• Task to carry out: List every line of the material below that contains the word "More", copying each line in full.
******************************
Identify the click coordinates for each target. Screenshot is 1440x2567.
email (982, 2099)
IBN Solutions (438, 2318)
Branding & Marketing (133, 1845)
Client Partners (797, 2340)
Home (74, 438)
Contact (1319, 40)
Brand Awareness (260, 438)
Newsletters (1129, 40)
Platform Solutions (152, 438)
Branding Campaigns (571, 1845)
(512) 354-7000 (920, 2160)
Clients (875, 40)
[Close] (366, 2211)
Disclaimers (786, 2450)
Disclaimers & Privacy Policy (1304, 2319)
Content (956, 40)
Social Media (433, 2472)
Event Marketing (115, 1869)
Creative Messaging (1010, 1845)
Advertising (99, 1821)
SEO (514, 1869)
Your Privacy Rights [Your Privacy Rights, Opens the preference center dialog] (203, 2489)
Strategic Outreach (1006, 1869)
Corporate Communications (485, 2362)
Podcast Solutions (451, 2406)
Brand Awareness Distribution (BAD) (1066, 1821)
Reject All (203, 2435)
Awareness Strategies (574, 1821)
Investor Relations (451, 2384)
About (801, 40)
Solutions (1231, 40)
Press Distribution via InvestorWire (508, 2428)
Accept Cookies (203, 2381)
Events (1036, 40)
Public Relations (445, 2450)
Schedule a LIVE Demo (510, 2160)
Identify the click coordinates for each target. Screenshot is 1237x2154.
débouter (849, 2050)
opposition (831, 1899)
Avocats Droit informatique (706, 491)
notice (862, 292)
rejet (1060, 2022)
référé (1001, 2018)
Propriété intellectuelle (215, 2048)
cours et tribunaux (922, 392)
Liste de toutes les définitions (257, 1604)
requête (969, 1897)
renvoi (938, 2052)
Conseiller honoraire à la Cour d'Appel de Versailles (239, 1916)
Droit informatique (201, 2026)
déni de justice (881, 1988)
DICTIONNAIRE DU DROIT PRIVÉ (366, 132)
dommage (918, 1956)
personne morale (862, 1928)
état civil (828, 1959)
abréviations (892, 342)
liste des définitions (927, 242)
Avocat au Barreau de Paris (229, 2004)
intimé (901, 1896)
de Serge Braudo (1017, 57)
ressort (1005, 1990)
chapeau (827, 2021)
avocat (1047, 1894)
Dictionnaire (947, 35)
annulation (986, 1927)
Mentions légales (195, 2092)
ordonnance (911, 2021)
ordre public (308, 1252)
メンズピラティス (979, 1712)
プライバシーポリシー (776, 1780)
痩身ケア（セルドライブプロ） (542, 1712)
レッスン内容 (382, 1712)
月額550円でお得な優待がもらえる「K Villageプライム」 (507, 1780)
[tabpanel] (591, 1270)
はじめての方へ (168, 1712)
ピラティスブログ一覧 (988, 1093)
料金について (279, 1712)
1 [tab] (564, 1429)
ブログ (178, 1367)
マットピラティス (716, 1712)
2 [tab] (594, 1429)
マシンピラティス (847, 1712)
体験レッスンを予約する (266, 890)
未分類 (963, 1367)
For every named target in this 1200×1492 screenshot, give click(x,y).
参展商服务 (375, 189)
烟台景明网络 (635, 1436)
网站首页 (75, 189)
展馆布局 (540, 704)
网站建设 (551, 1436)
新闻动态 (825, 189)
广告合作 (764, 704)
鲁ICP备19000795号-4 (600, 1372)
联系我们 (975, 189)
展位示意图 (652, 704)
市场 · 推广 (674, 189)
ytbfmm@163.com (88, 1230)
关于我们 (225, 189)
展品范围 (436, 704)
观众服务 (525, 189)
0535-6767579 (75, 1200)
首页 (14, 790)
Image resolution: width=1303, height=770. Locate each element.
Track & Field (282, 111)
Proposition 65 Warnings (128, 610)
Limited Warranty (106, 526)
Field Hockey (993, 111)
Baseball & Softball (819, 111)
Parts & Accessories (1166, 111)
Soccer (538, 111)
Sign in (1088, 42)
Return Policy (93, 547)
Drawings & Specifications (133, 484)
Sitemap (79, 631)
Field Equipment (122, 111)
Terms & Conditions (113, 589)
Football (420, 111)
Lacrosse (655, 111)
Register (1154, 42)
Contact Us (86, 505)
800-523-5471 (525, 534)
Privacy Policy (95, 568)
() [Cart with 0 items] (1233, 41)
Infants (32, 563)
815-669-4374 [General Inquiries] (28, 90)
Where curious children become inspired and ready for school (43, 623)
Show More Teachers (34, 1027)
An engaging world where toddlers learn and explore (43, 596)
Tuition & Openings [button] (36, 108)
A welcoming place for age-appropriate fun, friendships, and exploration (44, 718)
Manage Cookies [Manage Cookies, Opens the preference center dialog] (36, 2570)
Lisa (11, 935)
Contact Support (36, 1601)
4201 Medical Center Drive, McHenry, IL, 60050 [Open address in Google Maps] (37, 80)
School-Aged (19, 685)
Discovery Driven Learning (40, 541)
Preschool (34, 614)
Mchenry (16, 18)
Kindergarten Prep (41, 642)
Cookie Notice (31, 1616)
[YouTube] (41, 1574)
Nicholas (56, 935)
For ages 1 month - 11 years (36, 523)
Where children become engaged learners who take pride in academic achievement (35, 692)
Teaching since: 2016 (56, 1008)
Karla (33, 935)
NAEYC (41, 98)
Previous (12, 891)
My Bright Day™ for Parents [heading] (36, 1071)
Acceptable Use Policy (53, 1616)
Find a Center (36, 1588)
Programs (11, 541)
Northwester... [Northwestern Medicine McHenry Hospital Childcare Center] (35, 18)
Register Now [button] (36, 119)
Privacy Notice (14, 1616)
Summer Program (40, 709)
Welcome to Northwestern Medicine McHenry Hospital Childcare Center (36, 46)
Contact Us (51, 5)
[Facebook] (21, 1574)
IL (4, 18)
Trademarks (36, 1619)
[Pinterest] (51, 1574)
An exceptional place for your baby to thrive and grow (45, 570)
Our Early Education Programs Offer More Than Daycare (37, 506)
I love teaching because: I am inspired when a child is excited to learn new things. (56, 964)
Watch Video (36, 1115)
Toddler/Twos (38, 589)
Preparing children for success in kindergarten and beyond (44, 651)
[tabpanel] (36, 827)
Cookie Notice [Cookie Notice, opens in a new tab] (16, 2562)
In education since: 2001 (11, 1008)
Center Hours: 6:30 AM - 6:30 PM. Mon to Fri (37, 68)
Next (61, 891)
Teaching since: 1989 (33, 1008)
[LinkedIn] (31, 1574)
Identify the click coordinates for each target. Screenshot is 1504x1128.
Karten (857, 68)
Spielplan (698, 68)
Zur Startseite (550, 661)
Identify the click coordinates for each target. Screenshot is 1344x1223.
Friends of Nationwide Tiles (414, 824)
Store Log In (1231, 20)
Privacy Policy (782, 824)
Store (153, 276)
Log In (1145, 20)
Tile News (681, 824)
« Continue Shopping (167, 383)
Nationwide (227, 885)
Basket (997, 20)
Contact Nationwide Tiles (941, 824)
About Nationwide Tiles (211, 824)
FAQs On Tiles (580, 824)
******************************
• Exercise output:
Show More Teachers (34, 1027)
Our Early Education Programs Offer More Than Daycare (37, 506)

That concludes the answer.